In an analysis, Best said that while the natural catastrophes will have a material impact on the property/casualty insurance industry from an earnings perspective, Best “believes the overall industry's capital will effectively absorb these catastrophe-related losses.”
An Aon Benfield Analytics report released last week that concerns the global reinsurance market noted the impact of catastrophes on that sector but said reinsurers maintain “robust capital positions.”
Aon Benfield, a unit of Chicago-based Aon Corp., said global reinsurer capital declined 4% to $450 billion as of Sept. 30 compared with the end of last year. The report, “Aon Benfield Aggregate: Nine Months Ended September 30, 2011,” which tracks the financial performance of 28 leading reinsurers, said the drop reflects a decline of 6% in the first quarter of the year. That was followed by growth of 1% in the second and third quarters, according to the report.
“Despite the elevated level of catastrophe losses over the last two years, ABA financial strength ratings have remained broadly unchanged, reflecting continued robust capital positions,” according to the report.

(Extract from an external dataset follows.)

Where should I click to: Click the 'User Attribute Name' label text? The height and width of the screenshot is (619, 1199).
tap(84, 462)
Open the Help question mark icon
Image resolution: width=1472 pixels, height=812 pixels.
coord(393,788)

The report also said the combined ratio for the 28 companies deteriorated 14.3 percentage points to 110.5% during the first nine months of the year compared with the same period a year earlier, with $20.7 billion of pretax natural catastrophe losses representing 25% of net premiums earned. That translated into a property/casualty underwriting loss of $8.7 billion, according to the report.
“Overall, the ABA reported a pretax profit of $8.2 billion for the first nine months of 2011, a 64% reduction relative to the prior-year period,” said the report. The companies in the aggregate posted net income of $7 billion for the first nine months of the year.
Meanwhile, insured losses from months of flooding in Thailand continued to mount, according to several reports last week. Aon Benfield said the floods could cost insurers more than $10 billion, while Swiss Re Ltd. said insured losses could range from $8 billion to $11 billion.